Greetings!
It is hard to believe we are almost done with February… Why is time in such a hurry this year? Is it rushing us towards something wonderful or trying to break free from the gravitational pull of the black hole of 2020? We will probably find out soon enough. Speaking of time, that is a central theme for this post.
I have had the pleasure of working with many inspiring and incredibly hard working entrepreneurs who sadly never got to see the fruits of their labor or see their extraordinary visions realized because they were forced to shut down their startups prematurely. And we are all worse off for it. These startups typically run out of funding before they have been able to show enough traction to raise a new round of financing or find an acquiror. While gaining traction depends on many external factors that are beyond an entrepreneur’s control, entrepreneurs have far more control in determining their own destiny when it comes to getting acquired than they realize. And because they don’t appreciate their own agency in that matter, they make some grave errors that sabotages their prospects of getting acquired. In fact, I believe that with some forethought and advance preparation, many of these startups could have avoided being shut down and continued to survive and even thrive by joining forces with an acquiror.
The biggest mistakes I have seen entrepreneurs make in this regard are the following:
They wait too long to work on an exit strategy: The earlier an entrepreneur starts to think about what a successful exit would be for them and who would be their ideal acquirors , the more likely they are to set in motion the right series of events to lead to that outcome.
They don’t build strong relationships with potential acquirors: Successful M&A transactions come about because the parties know and like one another. It takes time and deliberate effort to find and connect with the right champions at your ideal acquirors and build strong relationships with them, the foundation of which are trust and mutual respect.
They don’t build the capabilities to be a desirable target: Each acquiror has a set of capabilities that it looks for in their targets. Some are very interested in depth of technical expertise, or leadership strength in specific areas. Some are very focused on IP or technology. Others care about sales growth, profits or a certain size of customer base.

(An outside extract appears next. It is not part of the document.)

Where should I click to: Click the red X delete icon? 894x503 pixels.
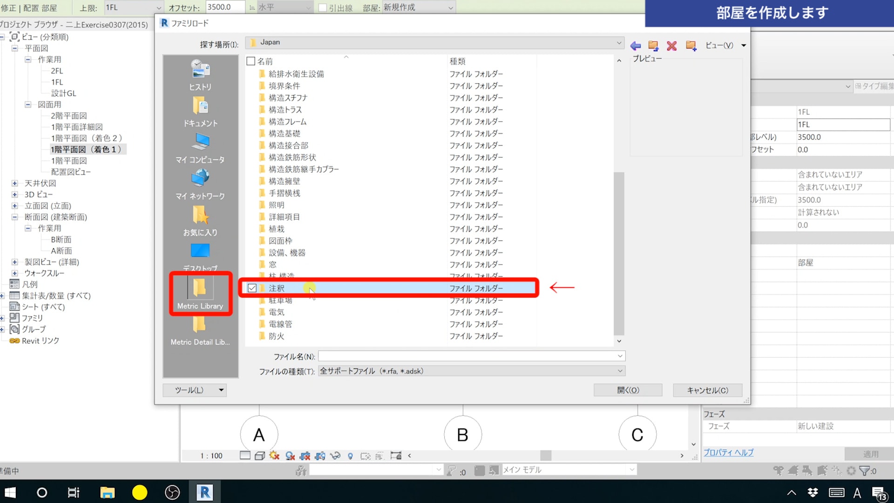pos(671,46)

Entrepreneurs have to understand the needs of their ideal acquirors and ensure that they have the right mix of assets that makes them an attractive target to them before they lean into acquisition discussions.
They don’t create leverage: Leverage is what gets an entrepreneur their desired valuation and deal terms. And leverage comes from options. Having other suitors at the table is definitely a source of leverage, as is being able to continue operating. Too many entrepreneurs wait until they have 6 months runway left in the bank and no other funding prospects before they seriously open up acquisition discussions. It is sadly often too late by then.
They prioritize valuation instead of relationship: As mentioned in point 2 above, acquisitions happen because parties know and like one another. Although valuation is important, entrepreneurs need to be careful that valuation discussions don’t overshadow the relationship and strategic benefits of joining forces. All acquirors understand that they won’t be able to get to a deal unless their valuation is reasonable and acceptable by the buyer. It is best to focus on the benefits of joining forces and what it would mean for the combined customers and employees before you start haggling over price. Also, be careful about anchoring on a high valuation. Unless your high anchor is a valuation that is reasonable based on recent comps or public company metrics, throwing out an unrealistic high valuation most likely will shut down the discussion prematurely, and erode any goodwill created that far.
Each of the points above deserves a much more thorough treatment of course, which I hope to elucidate in future postings on this topic. Please share your feedback and let me know if one or more of the above resonates with your experience. Furthermore, if you have encountered other hard lessons in your experience with buying or selling a startup, I would love to hear it.